▸ **Challenge A**
Convert the part of the records that opens with the line containing "You are a GUI" and runs through the end of the records into a numbered list, leaving out blank lines and any pictures.
========================================
I provided this feedback to organizers in person and via online survey. Never heard back. I hope to save others this pain.

Regards,

Rodrigo
Mendoza 99 at gmail dot com


----------



## nightfend (Mar 15, 2009)

Savage Century, October 13th. Great ride with lots of climbing.


----------



## dcorn (Sep 1, 2011)

Donn12 said:


> I just signed up for seagull as well. I went for the windy route on Assateauge


I'll never do that route again. Rode that part last year as my first full century. The way out to Assateague was great because we were riding through the woods most of the time, so no wind. Got in a paceline a few times doing 25-26 mph. The way back was hell. Got split up from friends and I remember pedalling my damn hardest on a flat doing maybe 14 mph into a 25-30mph sustained wind. That was terrible. I literally had a headwind no matter what direction I was going. Not to mention I was riding a Cervelo aero bike, so I almost got blown off the road a few times. 

Unfortunately, I'll miss it this year as I'm leaving tomorrow for a trip to Norway and Belgium


----------



## MarkS (Feb 3, 2004)

nightfend said:


> Savage Century, October 13th. Great ride with lots of climbing.


I did the Savage about 10 years ago and really liked the ride. It was not very crowded and the support was good. The route is challenging, but not overly so. One other benefit to the ride for those coming from DC or Baltimore is that the start of the ride is relatively close to I-95, so the car travel time is not too great.


----------



## scottma (May 18, 2012)

dcorn said:


> I'll never do that route again. Rode that part last year as my first full century. The way out to Assateague was great because we were riding through the woods most of the time, so no wind. Got in a paceline a few times doing 25-26 mph. The way back was hell. Got split up from friends and I remember pedalling my damn hardest on a flat doing maybe 14 mph into a 25-30mph sustained wind. That was terrible. I literally had a headwind no matter what direction I was going. Not to mention I was riding a Cervelo aero bike, so I almost got blown off the road a few times.
> 
> Unfortunately, I'll miss it this year as I'm leaving tomorrow for a trip to Norway and Belgium


Last year it felt like if you stopped pedaling you would instantly stop dead in your tracks. There were 35+ MPH headwinds. I hope this year is not so bad.


----------



## JWRB (Nov 29, 2005)

If you don't mind self supported this is by far my favorite century in the area. http://www.mapmyride.com/routes/view/77675580

There are spots to refuel at mile 40ish, 61 and 78. You can turn off at mile 50 and reduce it to an 80 mile ride if you're not feeling up to the entire distance.

A group of us do this ride twice a year, once in the spring and again in the fall. We generally skip work on a Tuesday or Thursday to avoid heavy traffic.


----------



## stevenjoywell (Oct 1, 2012)

yeah, Supposed to be the nicest ride of all of them in the area. Its is limited to 1500 riders and is sold out.


----------
========================================
▸ **Challenge B**
According to the forum thread, on what date is the Savage Century held?

(Word and element location data)
========================================
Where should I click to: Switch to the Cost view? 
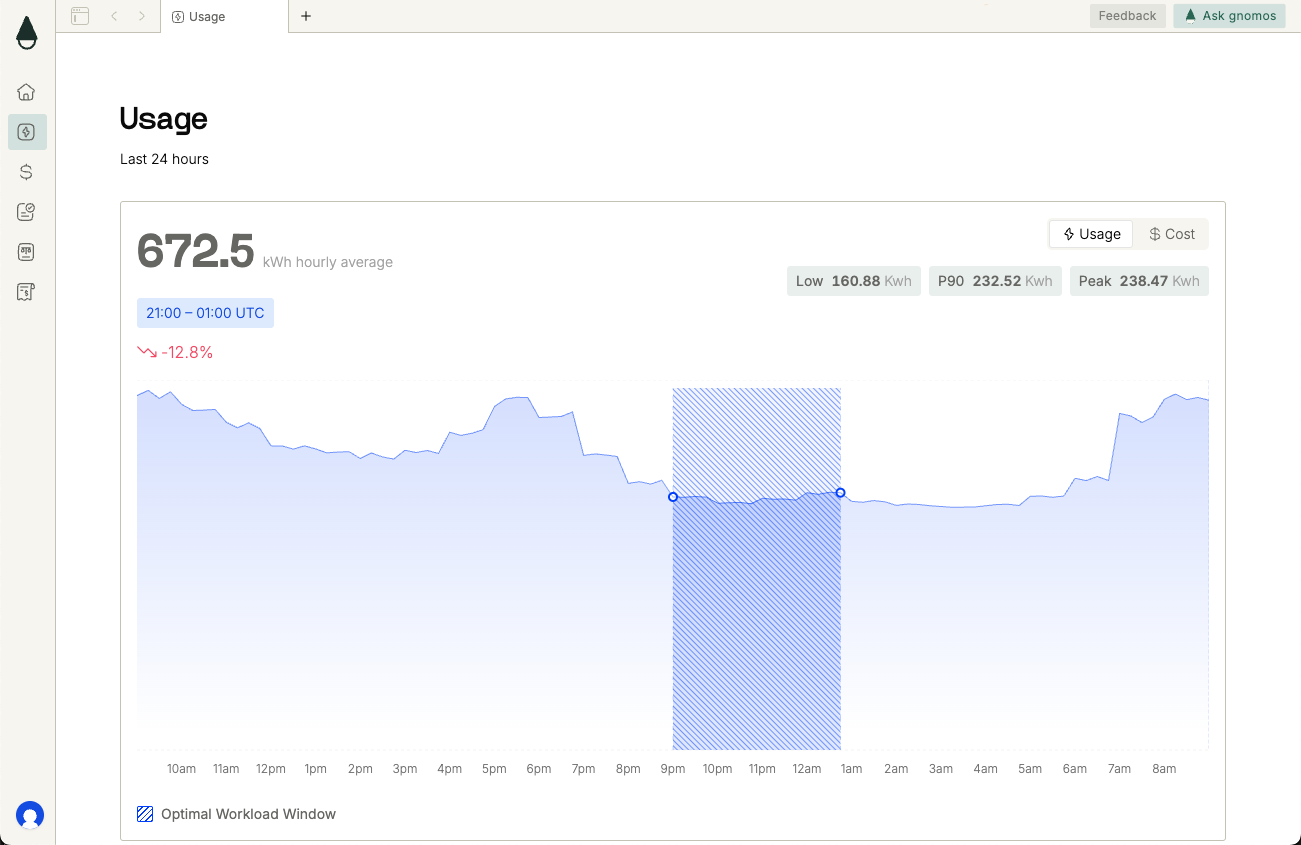point(1171,233)
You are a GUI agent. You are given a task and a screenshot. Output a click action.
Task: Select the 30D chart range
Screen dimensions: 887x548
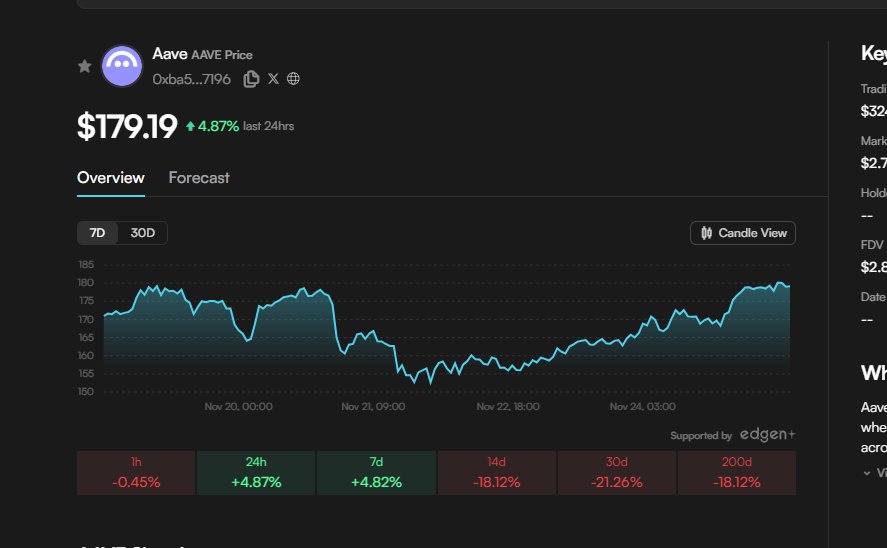143,233
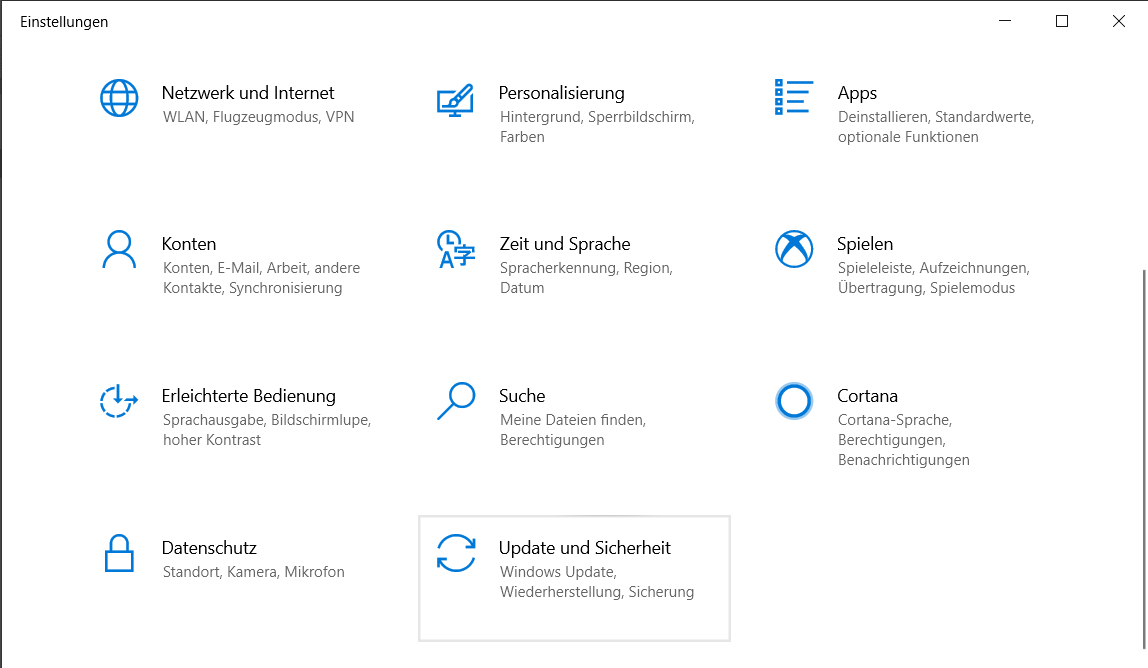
========================================
▸ **Correct answer A**
1. You are a GUI agent. You are given a task and a screenshot. Output a click action.
2. Task: Select the 30D chart range
3. Screen dimensions: 887x548
4. 143,233

▸ **Correct answer B**
October 13th.